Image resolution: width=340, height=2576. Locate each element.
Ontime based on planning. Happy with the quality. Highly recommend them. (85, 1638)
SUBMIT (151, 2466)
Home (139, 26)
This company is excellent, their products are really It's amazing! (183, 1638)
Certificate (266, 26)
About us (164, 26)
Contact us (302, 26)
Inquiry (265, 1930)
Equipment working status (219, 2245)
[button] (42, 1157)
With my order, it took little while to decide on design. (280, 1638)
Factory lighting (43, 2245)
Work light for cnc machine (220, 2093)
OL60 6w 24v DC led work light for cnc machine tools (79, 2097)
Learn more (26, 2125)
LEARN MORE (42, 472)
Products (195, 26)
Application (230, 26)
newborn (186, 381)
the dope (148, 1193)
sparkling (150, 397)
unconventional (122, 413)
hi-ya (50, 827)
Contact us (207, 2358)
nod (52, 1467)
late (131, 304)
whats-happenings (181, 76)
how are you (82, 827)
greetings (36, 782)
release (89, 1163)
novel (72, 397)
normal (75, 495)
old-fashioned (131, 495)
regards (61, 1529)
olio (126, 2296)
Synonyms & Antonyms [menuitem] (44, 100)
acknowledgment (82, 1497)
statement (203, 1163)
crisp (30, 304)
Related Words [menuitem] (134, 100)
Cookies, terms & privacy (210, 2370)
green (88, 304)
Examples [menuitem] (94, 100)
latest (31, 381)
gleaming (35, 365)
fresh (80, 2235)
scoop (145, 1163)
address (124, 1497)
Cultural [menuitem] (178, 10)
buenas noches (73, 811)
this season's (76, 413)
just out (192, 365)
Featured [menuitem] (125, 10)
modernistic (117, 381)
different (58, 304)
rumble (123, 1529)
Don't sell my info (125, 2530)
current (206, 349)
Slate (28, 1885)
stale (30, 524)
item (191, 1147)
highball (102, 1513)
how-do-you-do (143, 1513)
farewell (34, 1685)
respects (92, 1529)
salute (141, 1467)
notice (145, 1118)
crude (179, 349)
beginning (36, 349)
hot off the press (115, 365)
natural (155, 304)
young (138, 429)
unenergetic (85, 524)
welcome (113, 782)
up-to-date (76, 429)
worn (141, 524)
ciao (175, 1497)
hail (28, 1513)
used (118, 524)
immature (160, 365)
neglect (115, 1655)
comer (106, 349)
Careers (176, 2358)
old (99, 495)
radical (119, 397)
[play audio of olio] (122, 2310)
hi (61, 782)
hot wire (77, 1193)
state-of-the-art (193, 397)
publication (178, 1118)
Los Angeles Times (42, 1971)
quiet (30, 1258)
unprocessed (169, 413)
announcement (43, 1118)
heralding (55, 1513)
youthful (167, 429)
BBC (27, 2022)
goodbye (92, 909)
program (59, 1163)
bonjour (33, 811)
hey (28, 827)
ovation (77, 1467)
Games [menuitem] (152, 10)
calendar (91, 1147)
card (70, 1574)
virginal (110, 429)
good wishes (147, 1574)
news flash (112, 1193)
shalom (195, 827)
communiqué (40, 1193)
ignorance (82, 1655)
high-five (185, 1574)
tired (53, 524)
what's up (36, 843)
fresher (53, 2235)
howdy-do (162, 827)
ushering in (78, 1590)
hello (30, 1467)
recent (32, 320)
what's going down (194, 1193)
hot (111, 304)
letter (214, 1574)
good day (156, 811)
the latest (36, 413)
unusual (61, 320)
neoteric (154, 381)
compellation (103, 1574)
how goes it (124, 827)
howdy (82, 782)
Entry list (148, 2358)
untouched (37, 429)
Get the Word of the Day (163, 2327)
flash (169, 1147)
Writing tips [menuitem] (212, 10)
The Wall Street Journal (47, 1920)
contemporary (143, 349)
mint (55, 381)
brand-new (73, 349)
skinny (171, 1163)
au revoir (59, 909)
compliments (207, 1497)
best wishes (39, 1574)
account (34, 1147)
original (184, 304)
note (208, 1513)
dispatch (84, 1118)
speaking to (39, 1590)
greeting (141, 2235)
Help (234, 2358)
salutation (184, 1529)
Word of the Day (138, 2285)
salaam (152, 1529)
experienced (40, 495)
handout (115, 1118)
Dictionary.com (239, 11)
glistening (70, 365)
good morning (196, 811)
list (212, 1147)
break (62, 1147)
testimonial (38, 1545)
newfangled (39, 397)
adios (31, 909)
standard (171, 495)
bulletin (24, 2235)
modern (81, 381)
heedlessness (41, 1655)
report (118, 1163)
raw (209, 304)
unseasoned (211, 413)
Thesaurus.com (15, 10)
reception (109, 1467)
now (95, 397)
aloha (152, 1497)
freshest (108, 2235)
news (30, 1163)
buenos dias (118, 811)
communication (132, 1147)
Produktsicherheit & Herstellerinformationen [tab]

┄┄┄┄┄┄┄┄┄┄┄┄┄┄┄┄┄┄┄┄

§ **Work task**: Write out exactly, please, the lines beginning at the start of the material and ending with the line that holds "fresh (80, 2235)", both included.

§ **Response area**:
Image resolution: width=340, height=2576. Locate each element.
Ontime based on planning. Happy with the quality. Highly recommend them. (85, 1638)
SUBMIT (151, 2466)
Home (139, 26)
This company is excellent, their products are really It's amazing! (183, 1638)
Certificate (266, 26)
About us (164, 26)
Contact us (302, 26)
Inquiry (265, 1930)
Equipment working status (219, 2245)
[button] (42, 1157)
With my order, it took little while to decide on design. (280, 1638)
Factory lighting (43, 2245)
Work light for cnc machine (220, 2093)
OL60 6w 24v DC led work light for cnc machine tools (79, 2097)
Learn more (26, 2125)
LEARN MORE (42, 472)
Products (195, 26)
Application (230, 26)
newborn (186, 381)
the dope (148, 1193)
sparkling (150, 397)
unconventional (122, 413)
hi-ya (50, 827)
Contact us (207, 2358)
nod (52, 1467)
late (131, 304)
whats-happenings (181, 76)
how are you (82, 827)
greetings (36, 782)
release (89, 1163)
novel (72, 397)
normal (75, 495)
old-fashioned (131, 495)
regards (61, 1529)
olio (126, 2296)
Synonyms & Antonyms [menuitem] (44, 100)
acknowledgment (82, 1497)
statement (203, 1163)
crisp (30, 304)
Related Words [menuitem] (134, 100)
Cookies, terms & privacy (210, 2370)
green (88, 304)
Examples [menuitem] (94, 100)
latest (31, 381)
gleaming (35, 365)
fresh (80, 2235)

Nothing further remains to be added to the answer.